The first step of seeding against the protein database is done using
a reduced amino acid alphabet index, as used in RAPSearch
(Ye et al. 2011). The index is computed directly from the input
fasta files and stored in memory. Given an input sequence,
overlapping k-mers are translated into the reduced set and looked up
in the index table. Candidates are ranked by the number of matches
that follow the same order as in the query sequences, allowing for
prioritizing candidates. Several hundred candidates are considered.

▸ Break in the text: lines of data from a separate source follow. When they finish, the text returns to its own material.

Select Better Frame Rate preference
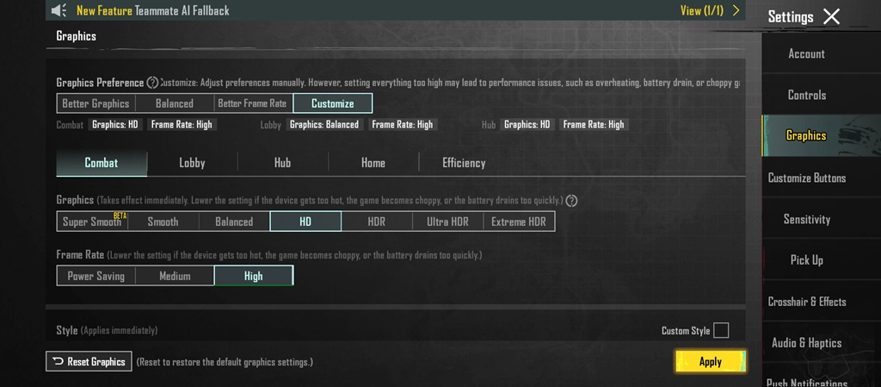Image resolution: width=881 pixels, height=387 pixels. pyautogui.click(x=252, y=103)
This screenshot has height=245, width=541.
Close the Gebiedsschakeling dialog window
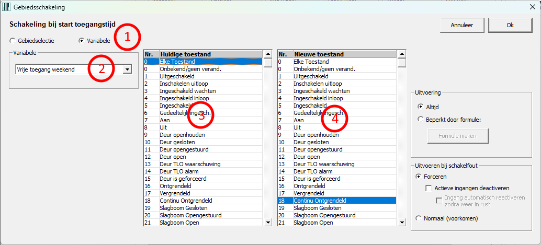click(528, 7)
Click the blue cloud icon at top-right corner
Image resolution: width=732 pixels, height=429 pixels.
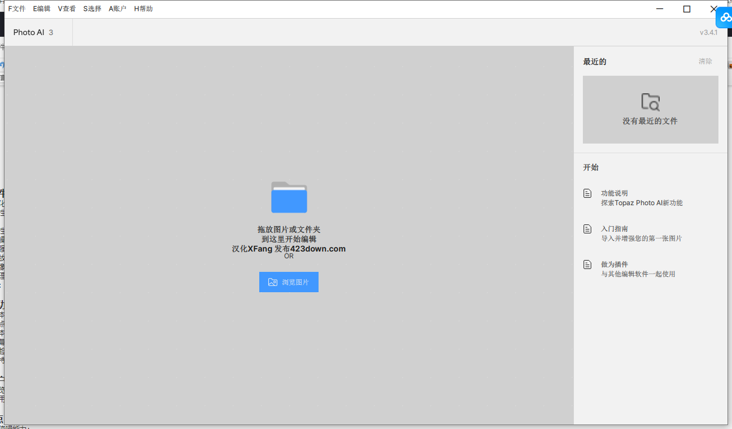coord(725,18)
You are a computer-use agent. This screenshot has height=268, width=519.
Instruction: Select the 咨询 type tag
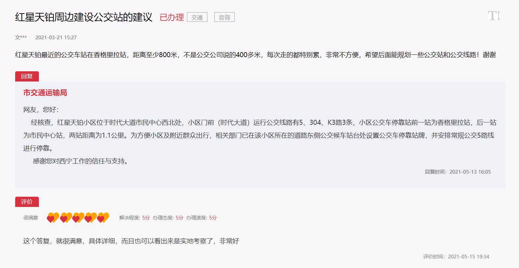click(224, 17)
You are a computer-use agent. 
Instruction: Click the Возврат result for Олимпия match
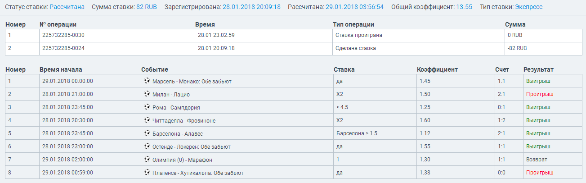537,160
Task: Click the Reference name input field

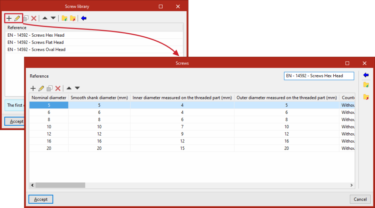Action: [319, 76]
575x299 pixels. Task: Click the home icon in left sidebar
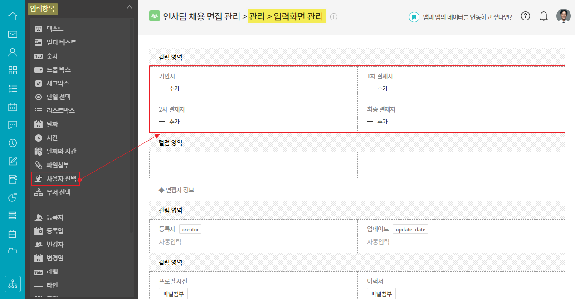(13, 16)
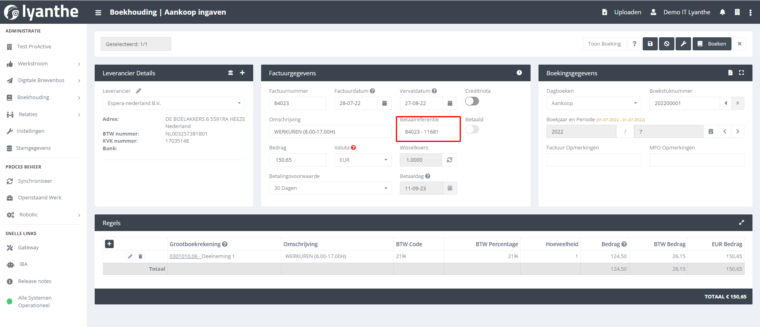
Task: Open the notifications bell
Action: (722, 12)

2. Cross-correlation filtering
The candidates and query sequence are next translated into three
vectors, representing the chemical properties of amino acids as
numerical values, namely side-chain polarity, side-chain charge, and
hydropathy. Cross-correlation, as implemented in Satsuma
(Grabherr et al. 2010), is the applied to detect the relative shift
positions between the sequences.
3. Final alignment
A dynamic programming (DP) alignment algorithm is applied at the end
to generate user-readable alignments. For efficiency, the DP is
restricted to the shift positions found by the cross-correlation,
resulting in fast, albeit approximate alignments.
References
- Grabherr MG, Russell P, Meyer M, Mauceli E, Alföldi J, Di Palma F,
Lindblad-Toh K. (2010) Genome-wide synteny through highly sensitive
sequence alignment: Satsuma. Bioinformatics 26(9):1145-51
- Yuzhen Ye, Jeong-Hyeon Choi and Haixu Tang. RAPSearch: a fast
protein similarity search tool for short reads. (2011) BMC
Bioinformatics 12:159